Chapter 2
REESE
TRACK: Bob Dylan & Johnny Cash, “Girl from the North Country”
OCTOBER
“All right, boss lass, hit me.”
The giant, portly Scotsman stands before me, red brows knitted together as he watches me chew. He fists his sausage-like fingers under his chin.
A small circle of people crowds around us amidst the shouts and clangs of the kitchen.
I close my eyes, savoring the mouthful of fluffy, cheesy egg, turning the flavors over in my mind.
Then I hold a single hand up, like an evangelical preacher communing with the heavens. But not to literally hit him. To make my proclamation.
I open my eyes and utter a single word. “Speck.”
“Speck!” everyone exclaims.
The Scot—my sous chef Rufus MacDonnell—slaps his broad forehead dramatically. “Reese, you ridiculous genius. You know, I thought about prosciutto, but speck is another level.”
“Mon dieu!” Jacques, our executive chef, shakes his head over at his desk, as if that’s the worst idea he’s ever heard. “Smoked meat will mar the purity of the egg.” But even now I see him scribbling on his inventory list.
“You have a gift. Even Jacques agrees,” Rufus says. “I know that particular mustache twitch of his.”
I wave a hand at him, smiling and tucking a strand of my sandy blonde hair that’s escaped my twist behind my ear. But somehow that compliment stings. Just a little. People used to tell me that when I got off stage, my guitar in hand. You have a gift. I ate it up.
Now, my gifts are constrained to semi-useful things like naming the missing ingredient in a soufflé.
Still, Rufus was being kind. He’s a good guy, as much like a brother to me than an employee, and I smile genuinely. I know I made the right decision in hiring Rufus last year.
I reach for another bite. “Not just a mean boss, am I?” Even without the smoked prosciutto, the soufflé is delicious.
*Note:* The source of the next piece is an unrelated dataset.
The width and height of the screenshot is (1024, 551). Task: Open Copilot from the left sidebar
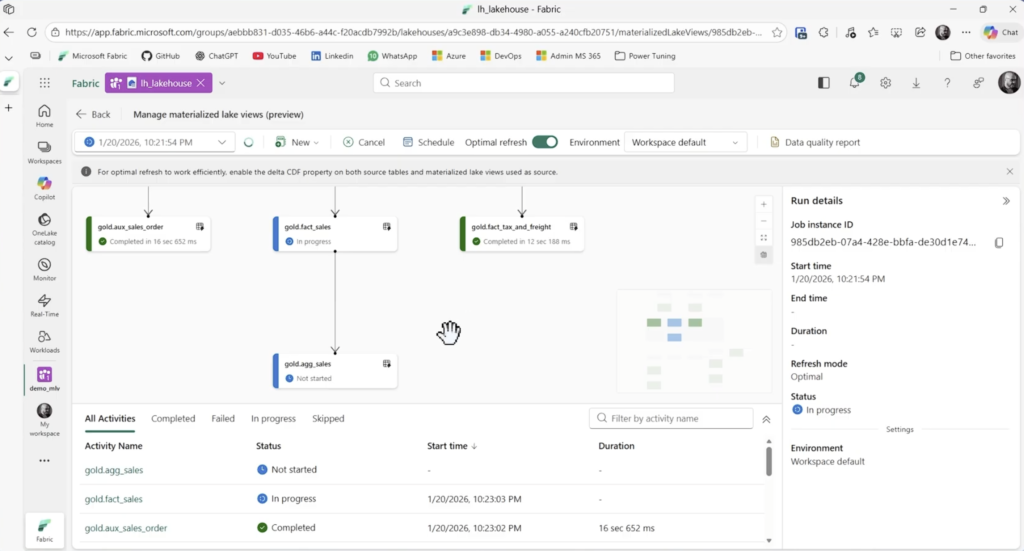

“Hate to break it to you, but you haven’t got a mean bone in your body,” Rufus says, scooping out more cheesy egg onto plates for the other staff still milling about—ones I should instruct to get back to work.
But Rufus is right. I’m not mean. I can’t be.
I worked for too many assholes back when I was a server to run a restaurant with an iron fist, and a little social break won’t hurt anyone.
I look around L’Aubergine’s kitchen. I’m proud of what I built here since I took over as manager.
I’m good at my job. The restaurant used to be somewhere people went because it was part of the Rolling Hills hotel, but now, people come here from all over just to eat—it’s a gorgeous French restaurant with a hotel attached to it.
I hired the right people. Even with a cantankerous executive chef, who scowls but grabs a plate from Rufus, we have an amazing team.
“Sophie lass!” Rufus exclaims. “Try some soufflé?”
I turn to see my front of house manager—another fantastic hire—approach with an armful of tablecloths.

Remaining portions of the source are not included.